Return exactly those lines of the material below that fall between the line holding "Task: Select size XS" and the line holding "This screenshot has height=574, width=1200.", inclusive.

#### EXERCISE MATERIALS:
::::::

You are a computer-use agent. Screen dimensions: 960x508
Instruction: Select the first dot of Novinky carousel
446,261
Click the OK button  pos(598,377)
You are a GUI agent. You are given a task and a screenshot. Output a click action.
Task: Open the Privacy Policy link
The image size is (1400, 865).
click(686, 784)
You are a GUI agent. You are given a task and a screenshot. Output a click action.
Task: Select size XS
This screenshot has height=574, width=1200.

::::::

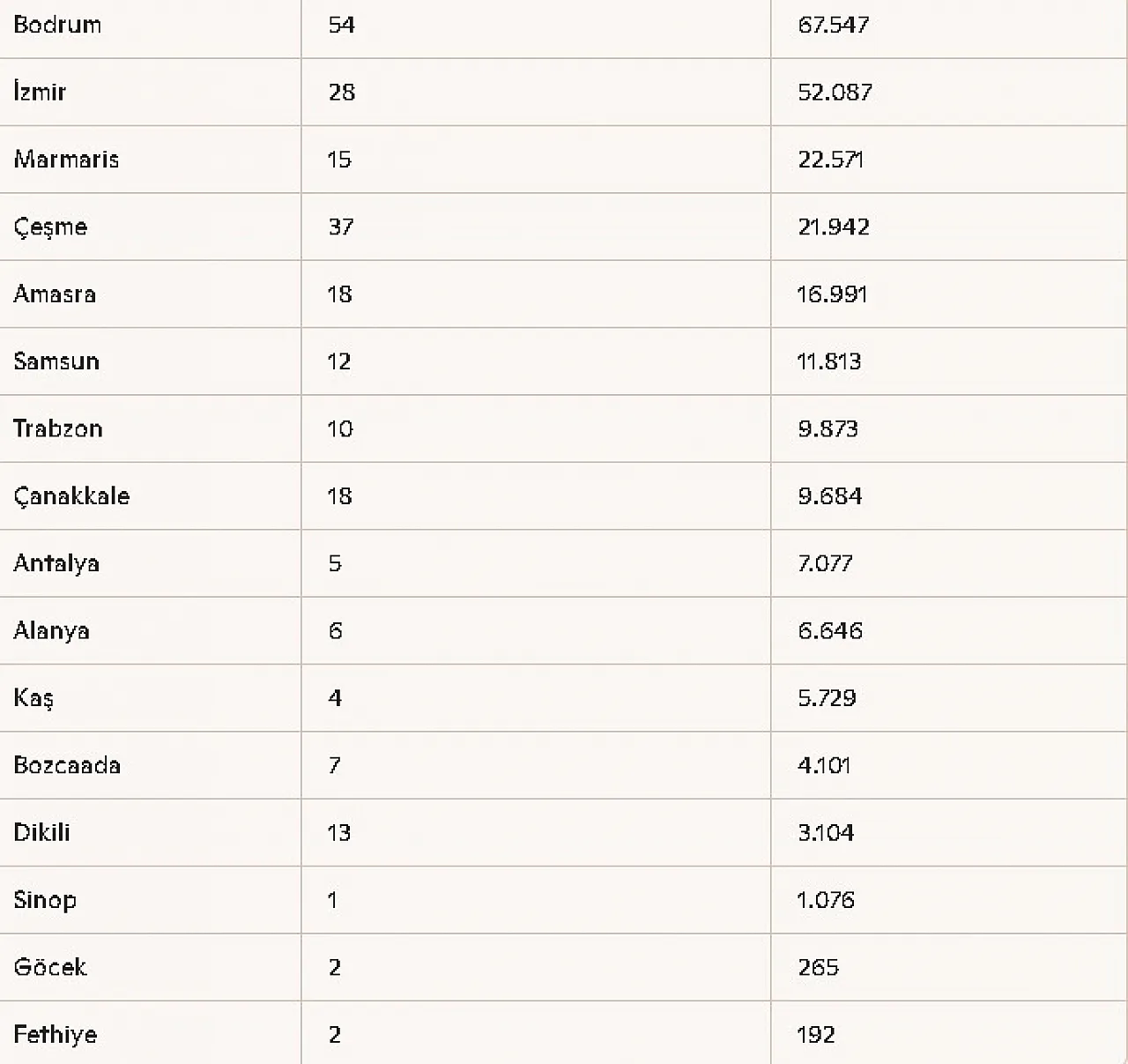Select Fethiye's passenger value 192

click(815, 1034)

::::::

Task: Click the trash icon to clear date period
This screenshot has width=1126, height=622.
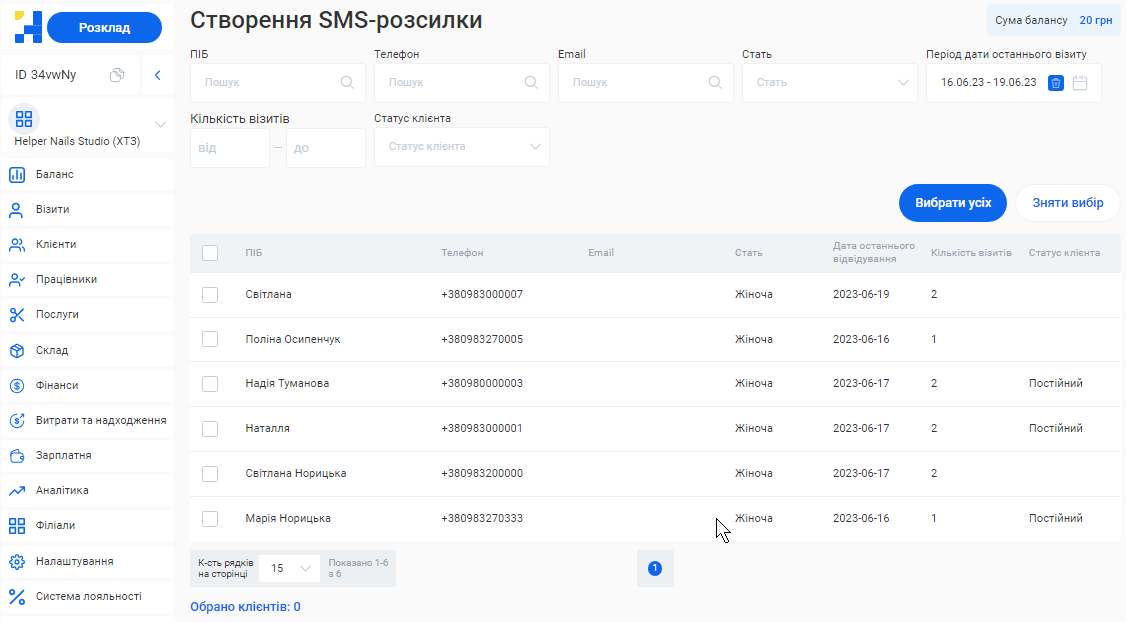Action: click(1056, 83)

::::::

#### RESULT:
Task: Select size XS
This screenshot has height=574, width=1200.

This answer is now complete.